* What needs to be done *
Please revise all of the entries below, replacing "sidebar" with "side panel" and keeping everything else the same. Leave the pictures out of your answer.

* Exercise data *

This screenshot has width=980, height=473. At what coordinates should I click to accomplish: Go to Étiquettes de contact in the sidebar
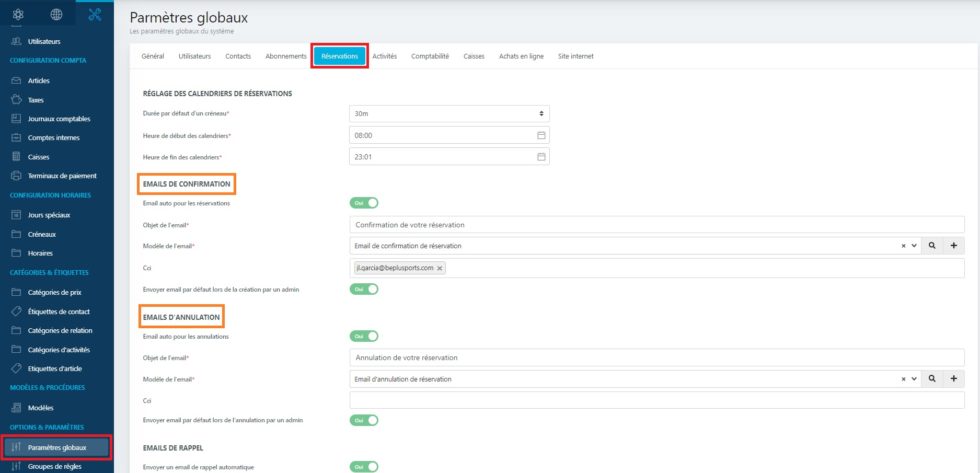point(62,312)
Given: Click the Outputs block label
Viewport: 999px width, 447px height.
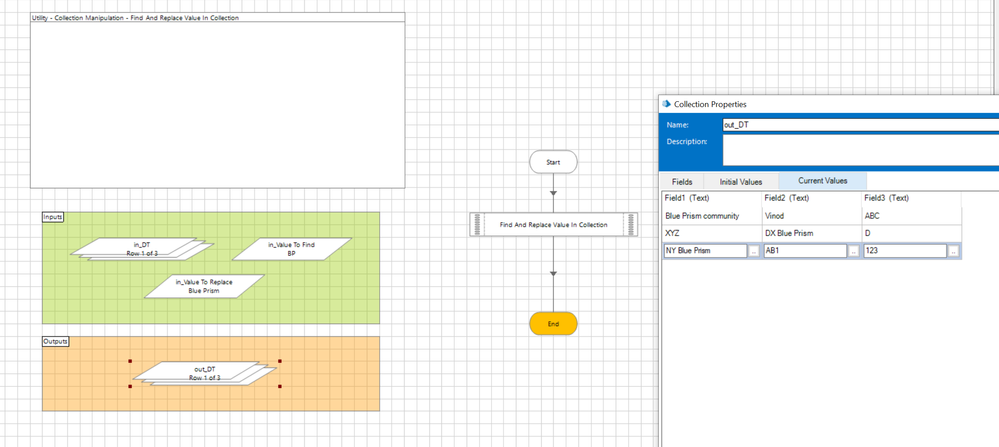Looking at the screenshot, I should click(56, 342).
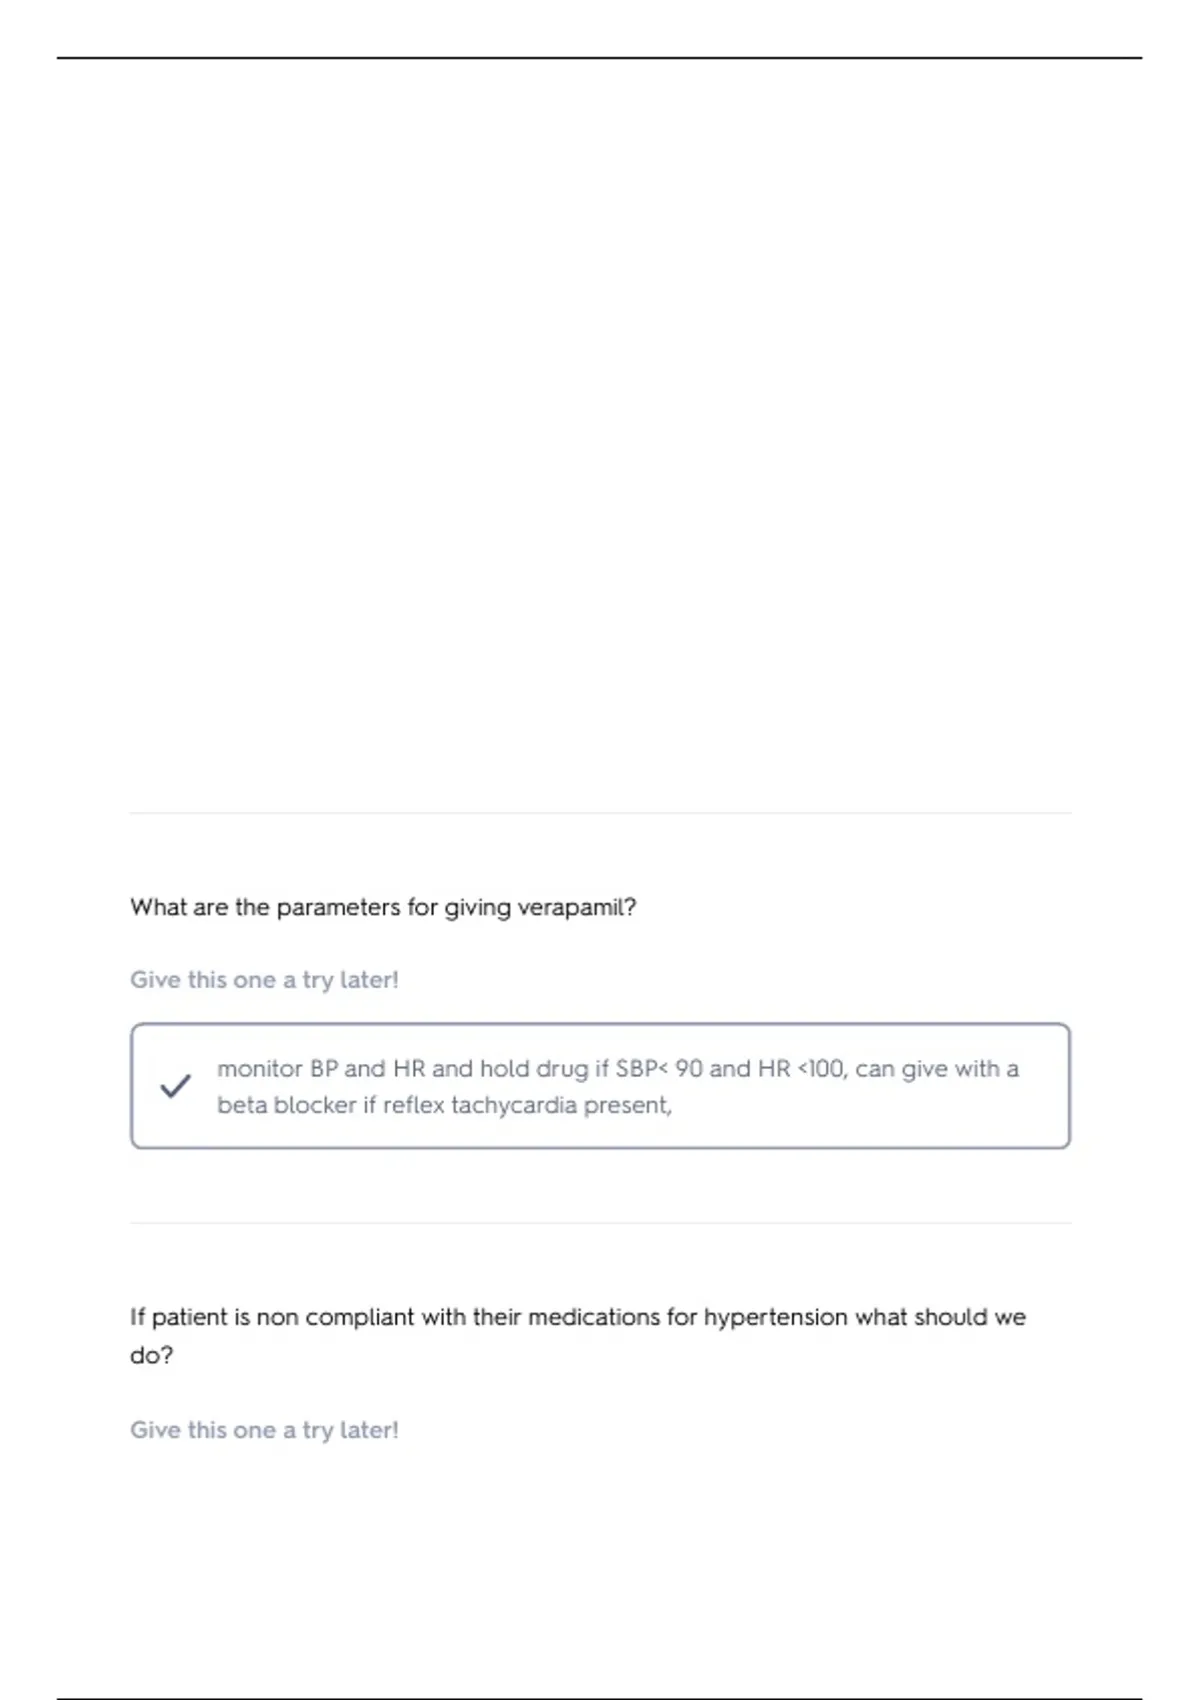Click 'Give this one a try later!' under hypertension question

pyautogui.click(x=264, y=1430)
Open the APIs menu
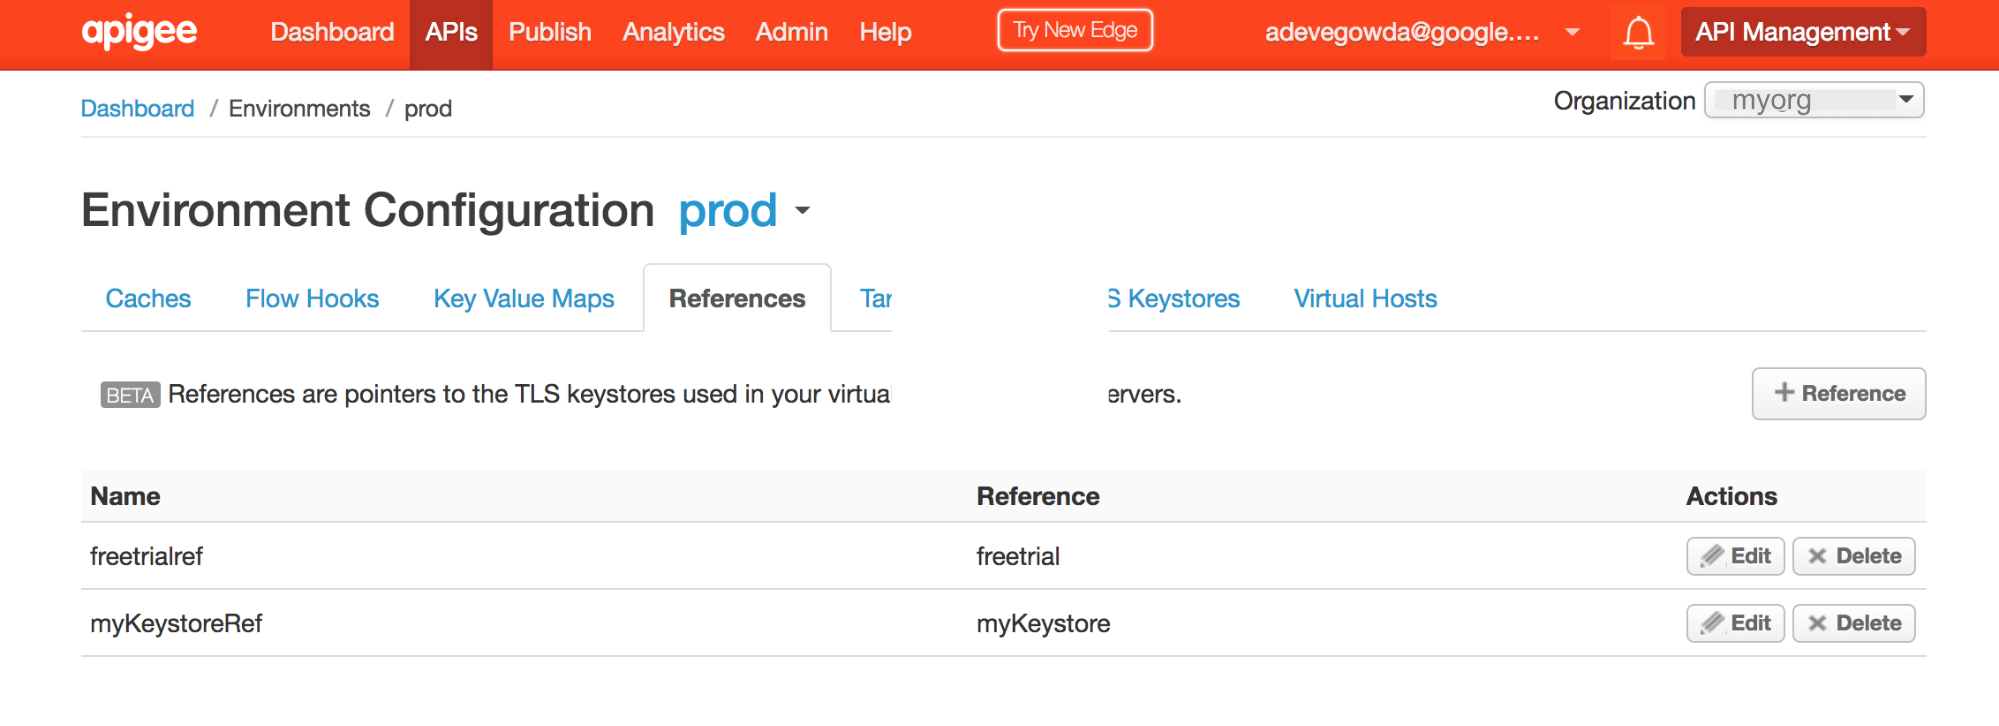This screenshot has height=726, width=1999. [x=451, y=32]
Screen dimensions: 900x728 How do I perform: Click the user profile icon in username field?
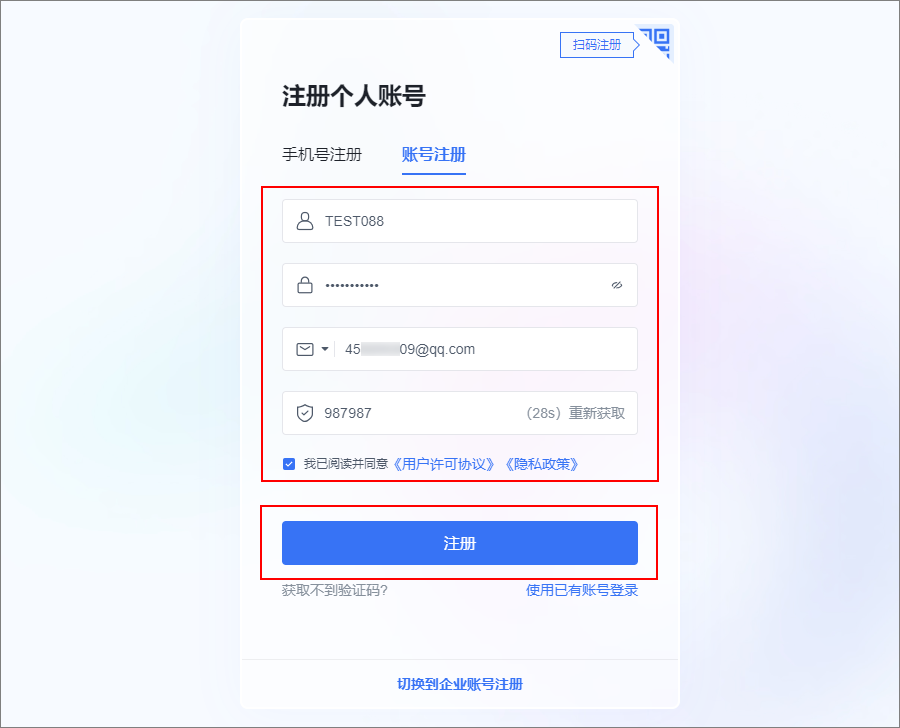click(305, 221)
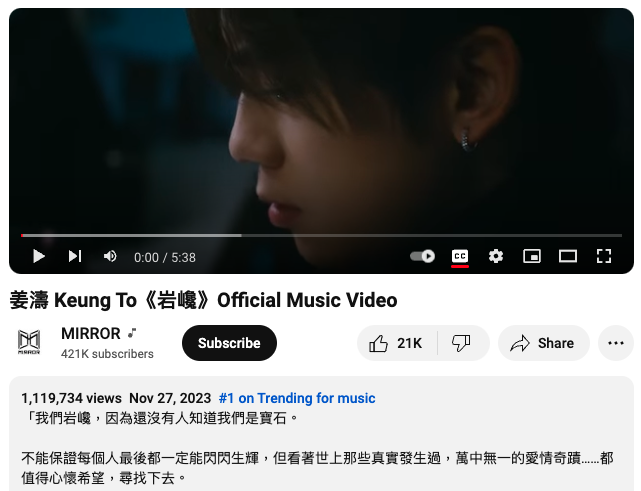Expand the video description box
The height and width of the screenshot is (491, 641).
pos(321,434)
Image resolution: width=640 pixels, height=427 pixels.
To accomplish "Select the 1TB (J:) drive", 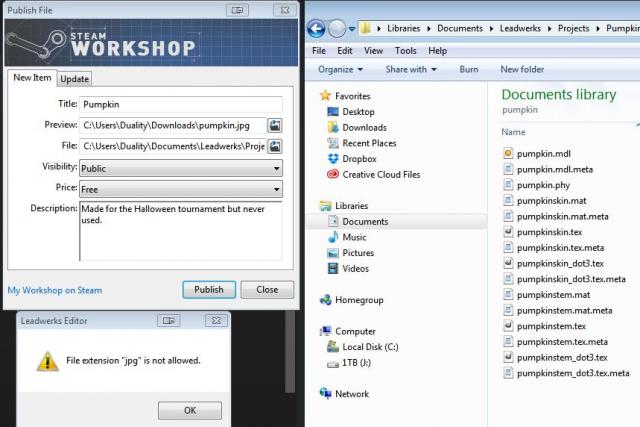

* Written answer *
This screenshot has width=980, height=473. At what coordinates should I click to accomplish: Go to Étiquettes de contact in the side panel
point(62,312)
Given: Click the Outputs block label
Viewport: 999px width, 447px height.
Looking at the screenshot, I should click(56, 342).
Click 'Give this one a try later!' under hypertension question

pyautogui.click(x=264, y=1430)
Open the APIs menu
This screenshot has height=726, width=1999. [x=451, y=32]
Screen dimensions: 900x728 How do I perform: Click the user profile icon in username field?
click(305, 221)
Expand the video description box
The height and width of the screenshot is (491, 641).
pos(321,434)
Image resolution: width=640 pixels, height=427 pixels.
To accomplish "Select the 1TB (J:) drive", 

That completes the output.